As a child, Elise White was fascinated by the brain. In fact, her early career aspiration was to become a neurosurgeon. That changed when she was 15 as she watched her great-aunt battle Alzheimer’s disease. “Watching her suffer made me wonder ‘what in the world causes this?” White said. To better understand the disease that was stripping her great-aunt of so much, she began investigating its causes.

After doing her own research, she learned of two common characteristics of Alzheimer’s disease: amyloid plaques and tau protein aggregations. As a high school student, White taught herself to perform molecular dynamic (MD) simulations, a computational method of analyzing the movement of atoms on a small timescale, so that she could better understand tau aggregation.

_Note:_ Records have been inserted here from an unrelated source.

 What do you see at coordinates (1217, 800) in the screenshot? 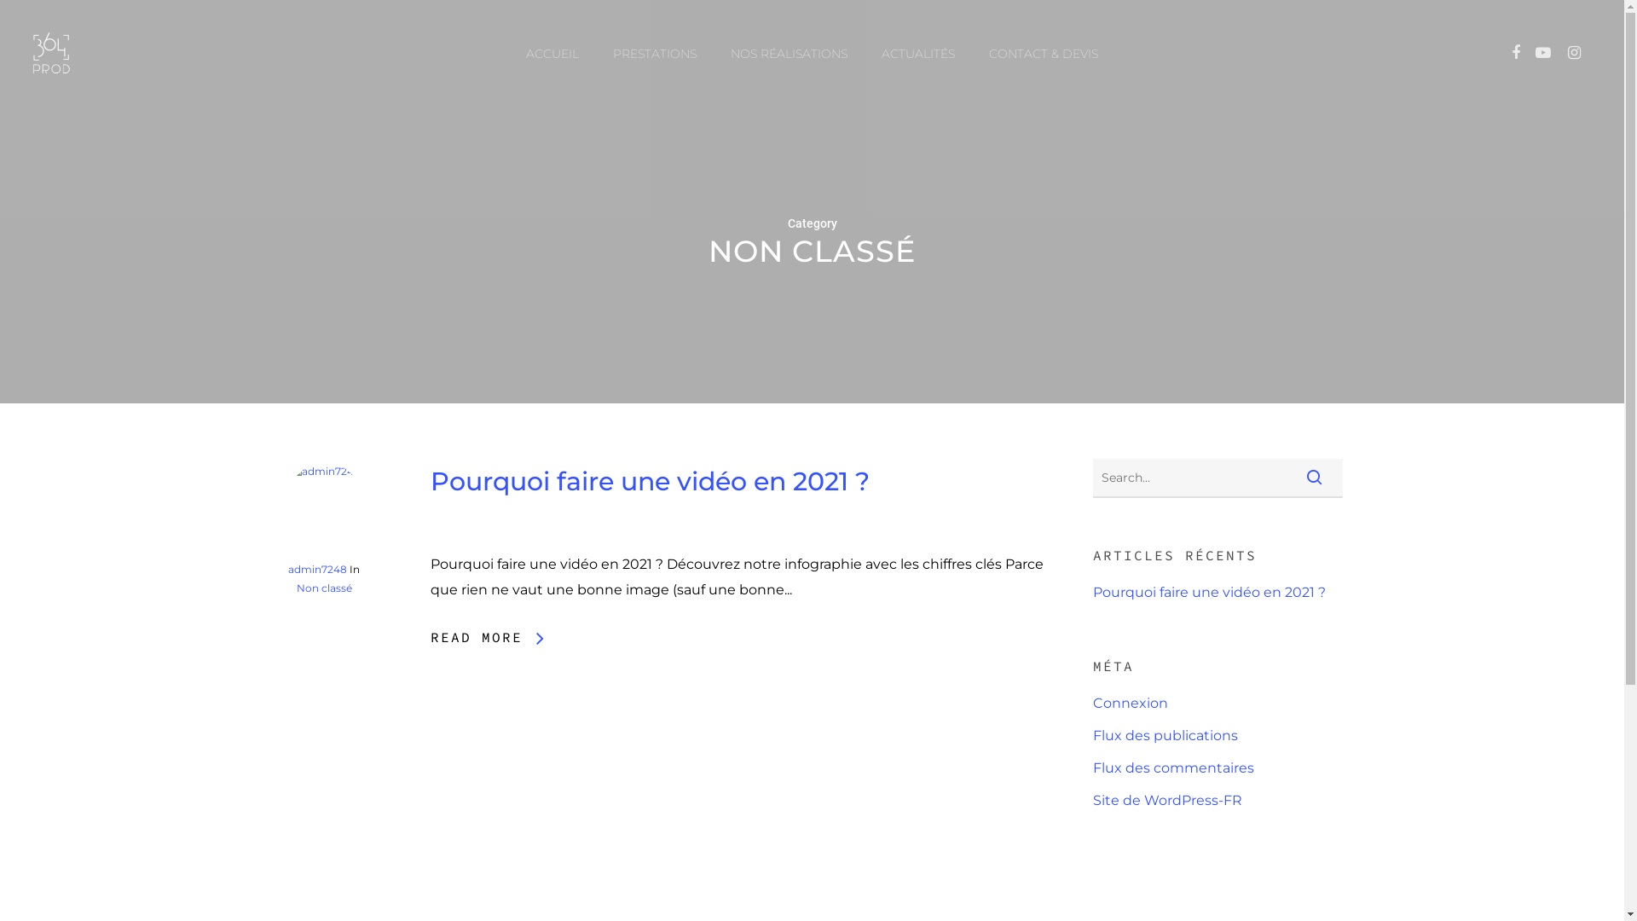
I see `'Site de WordPress-FR'` at bounding box center [1217, 800]. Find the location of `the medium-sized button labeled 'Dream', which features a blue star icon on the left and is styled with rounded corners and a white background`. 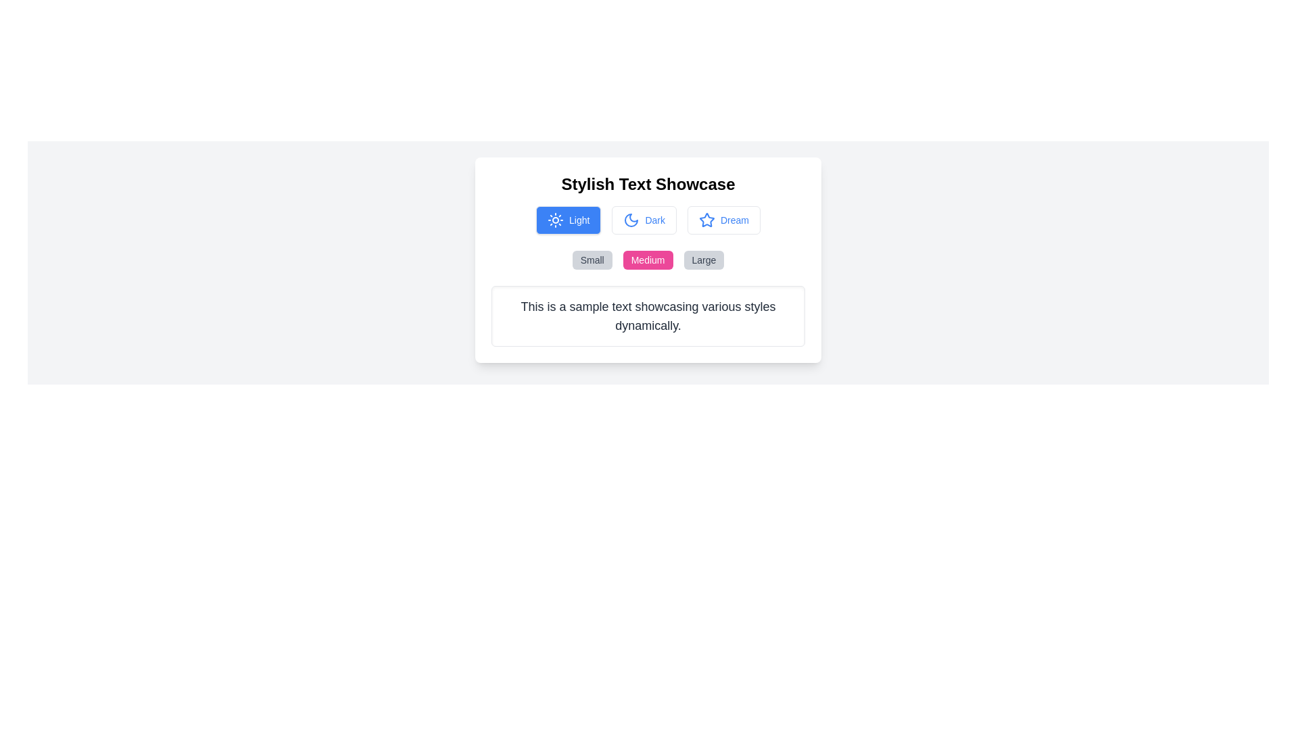

the medium-sized button labeled 'Dream', which features a blue star icon on the left and is styled with rounded corners and a white background is located at coordinates (723, 220). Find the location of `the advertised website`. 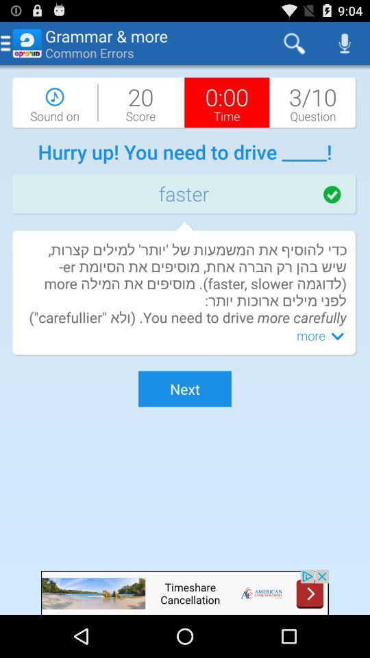

the advertised website is located at coordinates (185, 592).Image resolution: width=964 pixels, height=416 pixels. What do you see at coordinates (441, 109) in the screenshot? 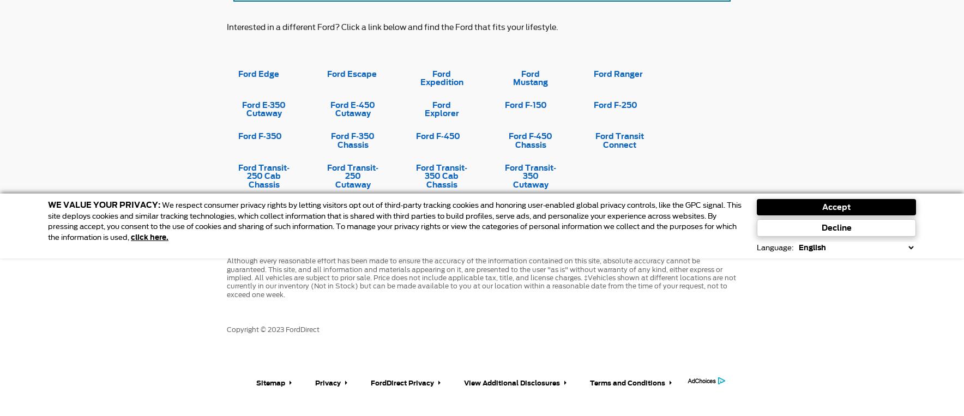
I see `'Ford Explorer'` at bounding box center [441, 109].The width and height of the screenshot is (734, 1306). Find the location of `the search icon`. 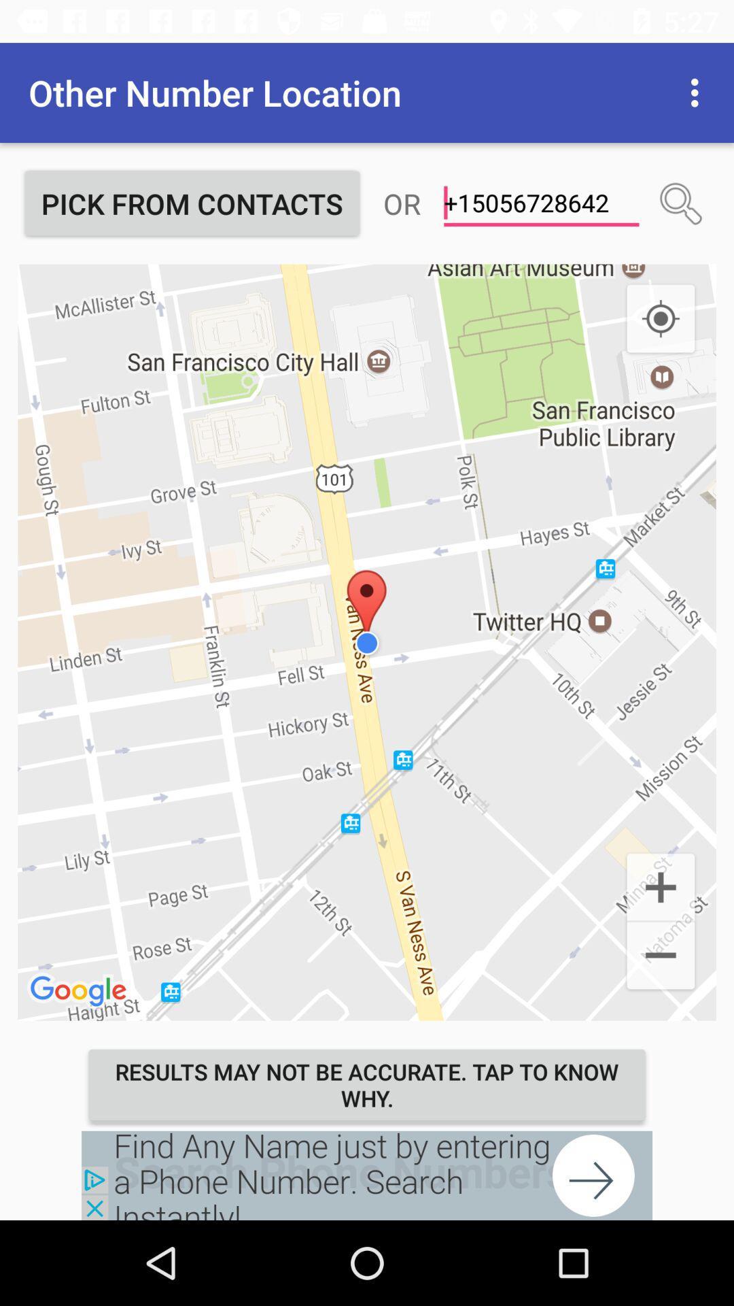

the search icon is located at coordinates (681, 203).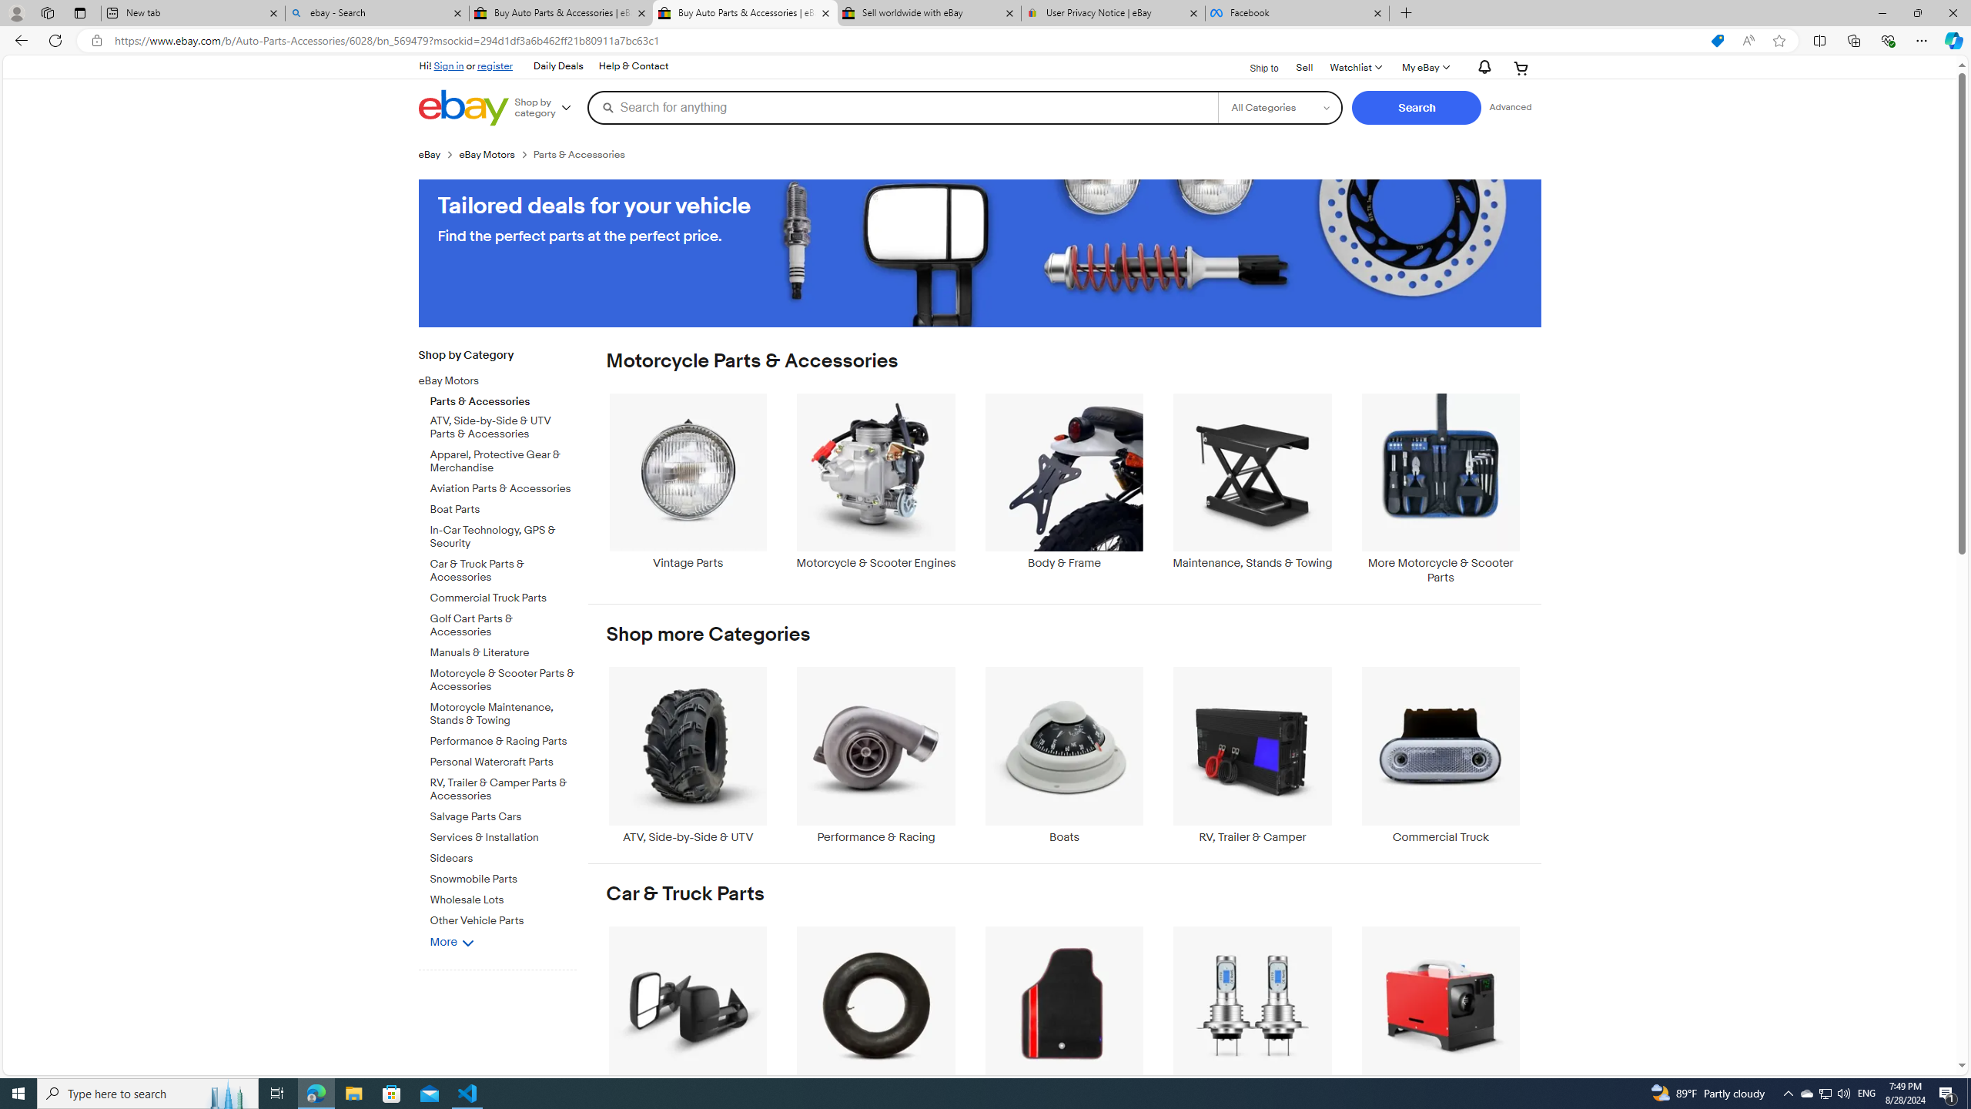  What do you see at coordinates (1063, 1013) in the screenshot?
I see `'Interior Parts & Accessories'` at bounding box center [1063, 1013].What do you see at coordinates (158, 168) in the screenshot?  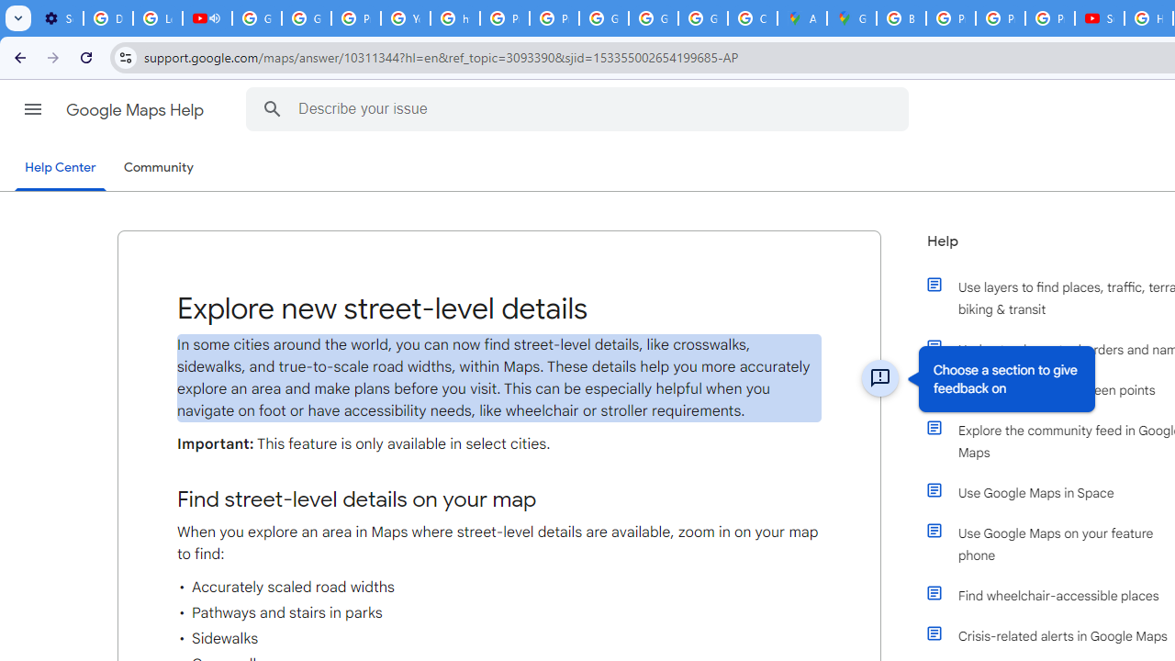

“I’ve always been really interested in the relationship between structure and function,” said White. “That’s why I don’t want to be a doctor anymore. It wasn’t satisfying for me because I want to understand what’s going on, on a molecular level. It’s fascinating to me that there is a completely different world in our cells.”

To follow this passion, White pursued a dual degree in biochemistry and biophysics and computational biology at Rensselaer Polytechnic Institute. From the moment she stepped on campus, White immersed herself in research, with the ultimate goal of bridging the gap between computation and experimentation.

She first joined Professor George Makhatadze’s lab where she ran MD simulations as part of an investigation of how organisms adapt and survive under high hydrostatic pressure. Later, she was a member of Professor Christopher Bystroff’s lab, where she worked on computationally characterizing the unfolding pathway of the green fluorescent protein (GFP) to develop a screening pipeline for the lab’s GFP-based biosensors.

As part of the Arch program, White also spent a semester away from campus engaged in research, working for the RNA Institute at the University at Albany. As part of the computational biophysics lab of Alan Chen, associate professor of chemistry at the institute, White elucidated the folding mechanism of a common bacterial riboswitch, which plays a critical role in gene expression. This research culminated in a Nucleic Acids Research Breakthrough Article, on which she was the lead computational author. White continued working at the RNA Institute throughout her senior year and is currently tackling the mechanism of another common bacterial riboswitch.

“My co-op reawakened my passion for computational biophysics,” said White. “It definitely helped me solidify my decision to pursue graduate school.” White was awarded two fellowships from Johns Hopkins University and will be pursuing a Ph.D. in molecular biophysics in its School of Medicine this fall.